Institute for Information Law (IViR), University of Amsterdam

Following the October 2011 preliminary ruling of the European Court of Justice (joined cases C-403/08 and C-429/08, see IRIS 2011-9/2), the High Court of England and Wales, in a decision handed down on 3 February 2012, has now confirmed that pub landlords in the UK can legally broadcast FA Premier League football matches using foreign satellite decoders, providing they can obtain a clean feed of the games, they broadcast sound during live play only and do not charge an entrance fee.

The decision concerned the liability of six publicans (the “Madden defendants”) for using decoder cards in order to transmit matches shown by cheaper foreign broadcasters thereby bypassing the official UK rightsholders, as well as two companies, QC Leisure and AV Station plc, which supplied such decoders.

The High Court established that showing FAPL matches in pubs using foreign satellite decoders does constitute an infringement of the FAPL’s exclusive communication to the public rights. However, s. 72 CDPA (implementing Article 8(3) of the Rental Right Directive) provides a defence in the case of the showing or playing in public of a broadcast to an audience who have not paid for admission to the place. In accordance with the court ruling, landlords will have to be careful to avoid copyright infringement of ancillary works contained in the broadcasts of football matches, such as logos or graphics. The FAPL’s anthem was also found to lie outside the defence, meaning that publicans playing broadcasts must turn the sound off during its transmission.

By contrast, the High Court confirmed his 2008 judgement finding QC and AV liable for authorising copyright infringement through the supply of the decoder cards for the purpose of committing infringing acts. AV has in the meantime gone out of business.

As far as a possible injunction restraining the defendants from further infringement is concerned, the judge accepted that, as a matter of general principle, the defendants who are continuing to trade must be entitled to carry on their businesses in a way which avoids infringement of FAPL's copyrights if they are able to do so. The judge also decided to issue a declaration stating that the FAPL’s terms of license for its broadcast rights constituted a restriction on competition prohibited by Article 81 EC (now Article 101 TFEU) and are void to the extent that they prohibited the supply of satellite decoder cards for use in the UK. The judge further decided to refer the case to the Patents County Court to determine to what extent further orders for disclosure of the extent of the defendants’ dealings in and use of decoder cards are necessary and proportionate to dispose of any outstanding issues.

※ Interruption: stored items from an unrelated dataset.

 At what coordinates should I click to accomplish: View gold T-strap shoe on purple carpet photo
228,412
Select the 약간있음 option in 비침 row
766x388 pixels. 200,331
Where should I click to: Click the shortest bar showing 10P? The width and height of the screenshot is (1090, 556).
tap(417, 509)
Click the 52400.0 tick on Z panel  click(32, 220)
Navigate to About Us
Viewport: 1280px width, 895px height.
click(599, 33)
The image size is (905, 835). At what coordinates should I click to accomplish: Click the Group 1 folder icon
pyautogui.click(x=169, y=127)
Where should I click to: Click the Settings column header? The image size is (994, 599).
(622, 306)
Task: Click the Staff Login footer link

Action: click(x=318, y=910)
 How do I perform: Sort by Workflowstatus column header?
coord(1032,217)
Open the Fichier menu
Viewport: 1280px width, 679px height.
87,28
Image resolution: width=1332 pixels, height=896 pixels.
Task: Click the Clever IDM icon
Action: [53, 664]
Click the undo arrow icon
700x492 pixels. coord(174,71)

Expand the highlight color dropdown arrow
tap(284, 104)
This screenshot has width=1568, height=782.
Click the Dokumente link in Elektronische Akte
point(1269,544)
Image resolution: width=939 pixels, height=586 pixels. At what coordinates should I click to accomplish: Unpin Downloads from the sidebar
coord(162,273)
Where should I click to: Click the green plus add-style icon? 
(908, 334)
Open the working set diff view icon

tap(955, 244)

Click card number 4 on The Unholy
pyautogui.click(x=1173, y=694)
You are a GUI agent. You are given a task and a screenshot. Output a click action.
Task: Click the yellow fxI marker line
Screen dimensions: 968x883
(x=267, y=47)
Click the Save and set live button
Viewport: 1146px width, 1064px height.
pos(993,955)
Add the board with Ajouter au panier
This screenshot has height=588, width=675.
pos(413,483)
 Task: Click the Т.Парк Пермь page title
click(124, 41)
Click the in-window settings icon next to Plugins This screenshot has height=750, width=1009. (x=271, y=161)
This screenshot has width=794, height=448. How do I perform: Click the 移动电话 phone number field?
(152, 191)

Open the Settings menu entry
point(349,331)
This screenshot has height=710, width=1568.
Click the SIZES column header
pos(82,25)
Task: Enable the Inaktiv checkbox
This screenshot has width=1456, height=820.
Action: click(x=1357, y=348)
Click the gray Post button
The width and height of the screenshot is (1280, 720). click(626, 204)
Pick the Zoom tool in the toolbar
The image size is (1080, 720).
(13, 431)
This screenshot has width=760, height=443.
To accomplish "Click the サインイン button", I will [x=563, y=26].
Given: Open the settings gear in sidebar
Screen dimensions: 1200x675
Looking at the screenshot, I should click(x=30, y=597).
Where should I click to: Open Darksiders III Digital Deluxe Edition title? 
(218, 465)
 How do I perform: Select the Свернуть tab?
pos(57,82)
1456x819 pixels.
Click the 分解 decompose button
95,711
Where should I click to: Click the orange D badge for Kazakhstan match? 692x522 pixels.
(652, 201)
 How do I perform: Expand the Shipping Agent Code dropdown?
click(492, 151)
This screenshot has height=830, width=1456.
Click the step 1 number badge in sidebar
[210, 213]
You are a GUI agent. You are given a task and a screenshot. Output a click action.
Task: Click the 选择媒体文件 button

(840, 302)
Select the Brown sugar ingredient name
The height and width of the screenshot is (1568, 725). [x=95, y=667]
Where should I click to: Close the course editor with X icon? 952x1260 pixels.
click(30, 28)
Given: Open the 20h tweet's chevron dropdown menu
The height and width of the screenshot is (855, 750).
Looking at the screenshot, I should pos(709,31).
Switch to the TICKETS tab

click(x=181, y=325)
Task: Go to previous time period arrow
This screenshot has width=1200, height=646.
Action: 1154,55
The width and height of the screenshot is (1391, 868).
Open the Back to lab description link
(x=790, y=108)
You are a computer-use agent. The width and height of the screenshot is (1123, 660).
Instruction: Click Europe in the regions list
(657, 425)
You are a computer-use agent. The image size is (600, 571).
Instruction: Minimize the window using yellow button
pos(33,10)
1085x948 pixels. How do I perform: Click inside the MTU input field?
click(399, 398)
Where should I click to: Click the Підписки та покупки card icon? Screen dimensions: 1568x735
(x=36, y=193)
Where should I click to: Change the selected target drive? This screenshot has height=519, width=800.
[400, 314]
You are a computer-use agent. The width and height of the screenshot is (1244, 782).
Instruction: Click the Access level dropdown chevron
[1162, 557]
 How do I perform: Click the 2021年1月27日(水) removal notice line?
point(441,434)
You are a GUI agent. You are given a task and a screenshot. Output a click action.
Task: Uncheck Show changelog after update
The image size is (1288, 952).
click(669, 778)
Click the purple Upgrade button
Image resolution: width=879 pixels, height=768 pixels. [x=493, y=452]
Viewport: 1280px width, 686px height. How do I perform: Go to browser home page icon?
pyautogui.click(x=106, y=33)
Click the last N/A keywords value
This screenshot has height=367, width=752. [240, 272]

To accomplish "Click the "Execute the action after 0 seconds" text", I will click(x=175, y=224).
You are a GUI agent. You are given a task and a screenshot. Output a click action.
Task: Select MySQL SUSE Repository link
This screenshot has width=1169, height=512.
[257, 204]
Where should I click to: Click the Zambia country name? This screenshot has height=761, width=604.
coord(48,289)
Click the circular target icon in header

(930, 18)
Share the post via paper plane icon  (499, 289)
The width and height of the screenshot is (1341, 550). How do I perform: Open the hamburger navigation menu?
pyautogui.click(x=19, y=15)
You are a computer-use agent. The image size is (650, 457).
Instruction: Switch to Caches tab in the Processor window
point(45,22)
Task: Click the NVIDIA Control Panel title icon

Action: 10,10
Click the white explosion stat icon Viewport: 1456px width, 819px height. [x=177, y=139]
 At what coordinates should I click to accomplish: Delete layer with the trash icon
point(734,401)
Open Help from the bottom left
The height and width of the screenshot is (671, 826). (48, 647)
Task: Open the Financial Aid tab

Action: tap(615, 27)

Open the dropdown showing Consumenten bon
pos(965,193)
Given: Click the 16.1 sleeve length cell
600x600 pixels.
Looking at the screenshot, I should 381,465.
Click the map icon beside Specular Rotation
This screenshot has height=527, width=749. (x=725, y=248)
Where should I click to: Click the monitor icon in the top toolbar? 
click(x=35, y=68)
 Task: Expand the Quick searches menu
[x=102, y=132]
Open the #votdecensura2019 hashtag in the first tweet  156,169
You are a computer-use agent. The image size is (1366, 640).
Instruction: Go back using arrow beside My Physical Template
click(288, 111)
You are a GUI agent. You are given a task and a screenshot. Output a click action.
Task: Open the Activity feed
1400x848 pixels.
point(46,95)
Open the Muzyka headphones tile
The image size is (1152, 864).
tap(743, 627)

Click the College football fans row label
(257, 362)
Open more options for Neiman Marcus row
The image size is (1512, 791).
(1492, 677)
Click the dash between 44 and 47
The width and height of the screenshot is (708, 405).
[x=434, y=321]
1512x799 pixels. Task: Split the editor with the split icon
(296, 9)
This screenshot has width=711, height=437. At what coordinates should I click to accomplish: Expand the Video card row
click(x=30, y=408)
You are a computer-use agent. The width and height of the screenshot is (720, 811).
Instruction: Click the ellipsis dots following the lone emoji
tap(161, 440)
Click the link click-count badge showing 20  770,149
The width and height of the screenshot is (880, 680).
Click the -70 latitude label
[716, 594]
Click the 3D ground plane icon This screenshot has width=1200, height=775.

In a separate decision handed down on 24 February 2012, the High Court overturned the conviction of pub landlady Karen Murphy for using a Greek decoder to bypass BSkyB's official Premier League satellite feed to show matches cheaply at her Red, White and Blue pub in Portsmouth. According to the court, the territorial restrictions imposed on the use of Ms Murphy’s NOVA viewing cards were unlawful under EU law, the viewing cards were not illicit devices, she had paid for her card, had not avoided any charge applicable to its use and had not acted dishonestly. The court did however note that the use of cards or devices originating from outside the European Union gives rise to different considerations, which are not examined in the appeal.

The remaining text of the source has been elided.